== REQUIRED ACTION ==
Filter the entries down to the lines holding "size", then copy those lines.

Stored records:
/---

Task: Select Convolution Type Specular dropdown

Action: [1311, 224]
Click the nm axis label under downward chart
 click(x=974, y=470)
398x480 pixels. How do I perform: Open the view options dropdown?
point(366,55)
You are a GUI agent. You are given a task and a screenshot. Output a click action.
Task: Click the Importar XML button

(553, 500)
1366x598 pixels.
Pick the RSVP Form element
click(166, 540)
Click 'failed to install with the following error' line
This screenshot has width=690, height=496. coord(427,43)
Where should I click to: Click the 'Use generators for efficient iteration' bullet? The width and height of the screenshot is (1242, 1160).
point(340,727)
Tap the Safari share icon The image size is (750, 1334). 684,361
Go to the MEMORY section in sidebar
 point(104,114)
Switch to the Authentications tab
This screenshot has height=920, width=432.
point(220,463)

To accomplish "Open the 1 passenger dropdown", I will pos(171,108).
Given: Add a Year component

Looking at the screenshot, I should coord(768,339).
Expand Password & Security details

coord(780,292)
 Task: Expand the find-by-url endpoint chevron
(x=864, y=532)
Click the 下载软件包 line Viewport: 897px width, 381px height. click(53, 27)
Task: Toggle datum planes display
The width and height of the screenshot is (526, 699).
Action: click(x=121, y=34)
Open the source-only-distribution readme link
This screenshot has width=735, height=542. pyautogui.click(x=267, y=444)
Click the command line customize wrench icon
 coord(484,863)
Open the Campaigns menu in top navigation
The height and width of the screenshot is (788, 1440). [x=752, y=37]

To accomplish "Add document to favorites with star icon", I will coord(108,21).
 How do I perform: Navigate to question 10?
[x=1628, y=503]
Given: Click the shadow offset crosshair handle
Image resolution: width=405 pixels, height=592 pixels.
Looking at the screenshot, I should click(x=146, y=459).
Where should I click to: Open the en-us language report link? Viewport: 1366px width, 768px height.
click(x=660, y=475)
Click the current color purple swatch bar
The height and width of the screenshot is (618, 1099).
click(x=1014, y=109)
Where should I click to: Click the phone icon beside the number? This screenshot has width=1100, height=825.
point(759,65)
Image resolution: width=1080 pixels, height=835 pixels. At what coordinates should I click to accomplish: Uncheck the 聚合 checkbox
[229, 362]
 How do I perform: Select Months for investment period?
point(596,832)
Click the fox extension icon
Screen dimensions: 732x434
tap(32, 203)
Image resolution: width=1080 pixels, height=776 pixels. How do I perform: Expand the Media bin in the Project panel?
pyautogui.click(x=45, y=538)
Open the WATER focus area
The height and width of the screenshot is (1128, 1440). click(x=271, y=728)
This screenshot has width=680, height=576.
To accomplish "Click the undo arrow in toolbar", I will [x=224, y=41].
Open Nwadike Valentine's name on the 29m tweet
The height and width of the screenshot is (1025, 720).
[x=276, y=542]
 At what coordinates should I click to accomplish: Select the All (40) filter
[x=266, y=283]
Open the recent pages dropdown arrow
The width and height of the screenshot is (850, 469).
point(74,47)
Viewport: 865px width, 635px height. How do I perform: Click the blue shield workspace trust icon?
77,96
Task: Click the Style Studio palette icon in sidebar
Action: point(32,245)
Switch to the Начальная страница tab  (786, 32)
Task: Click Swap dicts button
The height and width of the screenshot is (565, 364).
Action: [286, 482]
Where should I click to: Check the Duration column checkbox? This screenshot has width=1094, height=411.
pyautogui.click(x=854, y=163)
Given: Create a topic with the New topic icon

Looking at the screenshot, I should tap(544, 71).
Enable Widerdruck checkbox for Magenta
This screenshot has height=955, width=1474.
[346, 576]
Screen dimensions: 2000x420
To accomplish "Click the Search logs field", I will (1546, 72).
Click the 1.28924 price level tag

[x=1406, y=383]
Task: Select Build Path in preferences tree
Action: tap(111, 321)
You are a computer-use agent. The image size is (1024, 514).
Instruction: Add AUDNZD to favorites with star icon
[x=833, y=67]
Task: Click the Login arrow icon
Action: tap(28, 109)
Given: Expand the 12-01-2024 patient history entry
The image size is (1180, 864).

\---

== TASK RESPONSE ==
Tap the Safari share icon The image size is (750, 1334). 684,361
You are a computer-use agent. The image size is (1024, 514).
The image size is (1180, 864).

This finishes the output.